> [DIRECTIONS]: Extract every line of the records that contains the word "logo".

> [THE DATA]:
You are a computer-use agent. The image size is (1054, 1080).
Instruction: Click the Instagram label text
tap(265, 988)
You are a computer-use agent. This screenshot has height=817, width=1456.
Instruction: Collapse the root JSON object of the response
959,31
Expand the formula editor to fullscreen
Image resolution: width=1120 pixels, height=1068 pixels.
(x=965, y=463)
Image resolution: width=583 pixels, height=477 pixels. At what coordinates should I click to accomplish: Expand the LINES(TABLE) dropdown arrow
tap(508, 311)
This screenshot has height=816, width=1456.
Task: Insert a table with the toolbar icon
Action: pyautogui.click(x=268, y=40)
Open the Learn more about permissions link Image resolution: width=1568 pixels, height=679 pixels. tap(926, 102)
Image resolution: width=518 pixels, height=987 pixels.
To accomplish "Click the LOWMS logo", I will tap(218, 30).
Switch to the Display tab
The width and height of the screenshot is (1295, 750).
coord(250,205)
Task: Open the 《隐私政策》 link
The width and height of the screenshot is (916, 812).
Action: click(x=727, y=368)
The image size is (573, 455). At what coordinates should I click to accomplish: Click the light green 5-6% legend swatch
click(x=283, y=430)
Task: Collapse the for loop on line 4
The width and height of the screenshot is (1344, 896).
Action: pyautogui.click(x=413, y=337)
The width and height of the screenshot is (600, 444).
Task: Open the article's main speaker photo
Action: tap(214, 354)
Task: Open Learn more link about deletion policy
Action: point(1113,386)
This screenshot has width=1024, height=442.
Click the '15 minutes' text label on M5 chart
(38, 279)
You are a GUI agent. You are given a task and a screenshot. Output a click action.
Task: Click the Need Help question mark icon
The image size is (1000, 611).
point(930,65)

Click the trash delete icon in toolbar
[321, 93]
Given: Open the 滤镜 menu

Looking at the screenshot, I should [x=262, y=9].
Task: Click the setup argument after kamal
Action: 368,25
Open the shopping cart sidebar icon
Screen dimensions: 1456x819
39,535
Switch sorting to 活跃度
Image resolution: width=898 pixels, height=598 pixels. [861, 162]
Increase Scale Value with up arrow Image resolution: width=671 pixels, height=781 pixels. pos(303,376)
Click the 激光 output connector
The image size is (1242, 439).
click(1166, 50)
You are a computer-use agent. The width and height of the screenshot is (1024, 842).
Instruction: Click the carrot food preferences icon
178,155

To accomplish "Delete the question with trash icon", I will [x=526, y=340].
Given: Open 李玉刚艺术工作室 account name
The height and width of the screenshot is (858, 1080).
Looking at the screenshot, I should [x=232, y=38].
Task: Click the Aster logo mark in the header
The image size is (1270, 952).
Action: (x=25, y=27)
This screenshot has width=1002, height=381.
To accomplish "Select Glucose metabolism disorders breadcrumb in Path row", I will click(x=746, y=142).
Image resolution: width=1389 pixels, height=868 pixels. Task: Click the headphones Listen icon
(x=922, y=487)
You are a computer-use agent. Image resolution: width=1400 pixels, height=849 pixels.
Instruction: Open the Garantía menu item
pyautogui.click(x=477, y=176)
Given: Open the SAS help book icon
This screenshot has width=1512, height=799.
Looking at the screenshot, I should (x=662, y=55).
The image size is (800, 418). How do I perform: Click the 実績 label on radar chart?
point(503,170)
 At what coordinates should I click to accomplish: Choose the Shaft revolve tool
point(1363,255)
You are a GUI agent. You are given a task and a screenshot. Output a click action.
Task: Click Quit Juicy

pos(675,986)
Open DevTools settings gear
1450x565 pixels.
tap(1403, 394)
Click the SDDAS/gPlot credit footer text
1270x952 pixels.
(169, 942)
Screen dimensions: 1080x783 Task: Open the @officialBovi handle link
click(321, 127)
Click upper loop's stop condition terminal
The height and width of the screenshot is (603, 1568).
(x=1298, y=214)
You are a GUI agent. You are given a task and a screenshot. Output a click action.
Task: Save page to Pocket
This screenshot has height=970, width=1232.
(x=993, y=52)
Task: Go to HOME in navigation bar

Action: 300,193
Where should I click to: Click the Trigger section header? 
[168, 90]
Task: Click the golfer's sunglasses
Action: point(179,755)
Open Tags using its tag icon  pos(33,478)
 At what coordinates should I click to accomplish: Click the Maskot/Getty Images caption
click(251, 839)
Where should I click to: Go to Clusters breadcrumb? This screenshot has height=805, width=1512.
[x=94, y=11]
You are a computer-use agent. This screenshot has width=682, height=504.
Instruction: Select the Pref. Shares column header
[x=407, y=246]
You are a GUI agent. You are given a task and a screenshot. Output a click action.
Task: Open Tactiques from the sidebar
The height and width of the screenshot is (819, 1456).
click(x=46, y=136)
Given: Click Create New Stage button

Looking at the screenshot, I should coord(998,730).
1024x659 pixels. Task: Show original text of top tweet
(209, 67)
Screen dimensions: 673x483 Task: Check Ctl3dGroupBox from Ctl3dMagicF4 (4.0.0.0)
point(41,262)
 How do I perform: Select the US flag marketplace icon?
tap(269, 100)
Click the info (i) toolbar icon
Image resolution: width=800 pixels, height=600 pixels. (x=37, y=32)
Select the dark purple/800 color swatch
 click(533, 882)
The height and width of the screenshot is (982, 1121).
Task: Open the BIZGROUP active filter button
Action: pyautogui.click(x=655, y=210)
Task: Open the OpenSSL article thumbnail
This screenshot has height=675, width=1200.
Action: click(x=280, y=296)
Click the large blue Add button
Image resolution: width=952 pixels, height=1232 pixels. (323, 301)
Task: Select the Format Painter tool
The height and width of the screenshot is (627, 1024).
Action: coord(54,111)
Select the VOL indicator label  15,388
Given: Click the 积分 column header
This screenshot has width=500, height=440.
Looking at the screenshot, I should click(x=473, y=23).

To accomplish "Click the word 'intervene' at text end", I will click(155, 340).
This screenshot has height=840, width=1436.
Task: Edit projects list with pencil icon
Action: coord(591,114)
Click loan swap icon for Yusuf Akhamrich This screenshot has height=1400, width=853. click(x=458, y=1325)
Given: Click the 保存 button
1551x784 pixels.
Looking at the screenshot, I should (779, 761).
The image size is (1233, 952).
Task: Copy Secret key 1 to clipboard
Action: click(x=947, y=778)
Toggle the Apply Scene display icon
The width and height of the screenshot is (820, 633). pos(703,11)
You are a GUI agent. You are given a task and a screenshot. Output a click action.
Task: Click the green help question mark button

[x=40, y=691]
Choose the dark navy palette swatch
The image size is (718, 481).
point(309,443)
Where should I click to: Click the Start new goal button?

> [SOLUTION FOR THIS TASK]:
To accomplish "Click the LOWMS logo", I will tap(218, 30).
Task: Click the Aster logo mark in the header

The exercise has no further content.